Car oui en plus d’être un musicien, compositeur, arrangeur, Riccardo Del Fra enseigne depuis quelques années déjà. En 1998, il succède à Jean-François Jenny-Clark et devient professeur au CNSMD de Paris (Conservatoire national supérieur de musique et de danse), avant de devenir chef du département « Jazz et Musiques Improvisées » six ans plus tard. Plus de 20 ans après ses premiers cours, Riccardo Del Fra transmet son expérience et accompagne de nombreux artistes vers le jazz mais pas uniquement : « On s’intéresse aussi à la transversalité et à d’autres thématiques. Dernièrement nous avons invité Chris Thomas (bassiste de Norah Jones ndlr) avec qui nous avons réalisé un hommage au célèbre label Motown. Nos élèves se sont vraiment éclatés et ça, c’est du bonheur ! ».

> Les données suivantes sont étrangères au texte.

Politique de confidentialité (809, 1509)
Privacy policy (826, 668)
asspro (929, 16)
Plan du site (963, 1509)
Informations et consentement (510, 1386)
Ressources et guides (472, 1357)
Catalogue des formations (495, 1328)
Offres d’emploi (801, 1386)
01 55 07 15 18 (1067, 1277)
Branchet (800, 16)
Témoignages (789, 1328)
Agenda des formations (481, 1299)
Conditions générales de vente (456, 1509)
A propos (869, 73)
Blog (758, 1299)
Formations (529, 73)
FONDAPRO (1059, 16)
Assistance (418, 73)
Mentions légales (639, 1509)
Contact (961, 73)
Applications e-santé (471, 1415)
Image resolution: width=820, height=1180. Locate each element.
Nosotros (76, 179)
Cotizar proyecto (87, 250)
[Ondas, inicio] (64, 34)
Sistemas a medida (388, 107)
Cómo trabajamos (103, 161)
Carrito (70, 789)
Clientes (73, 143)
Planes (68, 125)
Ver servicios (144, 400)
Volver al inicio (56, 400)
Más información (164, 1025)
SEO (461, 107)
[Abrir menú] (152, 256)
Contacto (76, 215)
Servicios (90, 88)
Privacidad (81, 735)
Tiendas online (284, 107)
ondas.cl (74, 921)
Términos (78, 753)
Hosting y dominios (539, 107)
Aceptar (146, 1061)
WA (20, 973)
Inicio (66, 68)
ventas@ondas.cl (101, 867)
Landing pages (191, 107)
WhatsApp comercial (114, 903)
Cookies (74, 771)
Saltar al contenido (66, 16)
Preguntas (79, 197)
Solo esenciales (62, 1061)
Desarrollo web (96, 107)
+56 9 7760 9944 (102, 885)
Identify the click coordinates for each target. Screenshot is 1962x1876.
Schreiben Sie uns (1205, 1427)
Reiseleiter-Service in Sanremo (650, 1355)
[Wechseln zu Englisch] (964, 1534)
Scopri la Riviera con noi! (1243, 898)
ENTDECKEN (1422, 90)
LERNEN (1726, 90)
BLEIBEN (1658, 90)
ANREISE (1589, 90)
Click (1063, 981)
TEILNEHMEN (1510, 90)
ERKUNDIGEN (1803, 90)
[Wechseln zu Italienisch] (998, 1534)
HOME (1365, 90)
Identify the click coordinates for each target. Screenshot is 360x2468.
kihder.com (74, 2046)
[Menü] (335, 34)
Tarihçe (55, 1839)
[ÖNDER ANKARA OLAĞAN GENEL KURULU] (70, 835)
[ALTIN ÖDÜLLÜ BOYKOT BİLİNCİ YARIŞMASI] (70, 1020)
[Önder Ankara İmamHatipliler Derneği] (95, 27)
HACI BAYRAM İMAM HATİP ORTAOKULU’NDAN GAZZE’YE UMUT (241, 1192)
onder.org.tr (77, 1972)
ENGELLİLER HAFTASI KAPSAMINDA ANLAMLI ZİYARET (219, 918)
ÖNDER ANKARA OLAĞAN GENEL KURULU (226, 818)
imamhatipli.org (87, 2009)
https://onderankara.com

Une série de rencontres et d’échanges, bouleversée par cette période de confinement qui sépare tant de musiciens qui ont l’habitude de jouer ensemble. Mais comme pour ses compositions, Riccardo Del Fra sait faire preuve de créativité avec le projet « Alone Together » : « Je demande à mes élèves et ex-élèves de m’envoyer une vidéo d’unmoment d’intimité avec leur instrument pour les présenter sur ma page Facebook. » Un moment où de jeunes artistes dévoilent l’étendue de leur talent, et célèbrent seuls, mais ensemble leur communauté.

En attendant de futurs concerts, Riccardo Del Fra continue à offrir la mélodie avec le dernier disque éponyme de son groupe « Moving People » (Cristal Records), et poursuit une grande carrière pleine de rebondissements. Des scènes italiennes aux festivals du monde entier, de la place d’élève à celle de professeur au Conservatoire, Riccardo Del Fra a su traverser les époques, le tout pour une seule raison : le partage de la musique.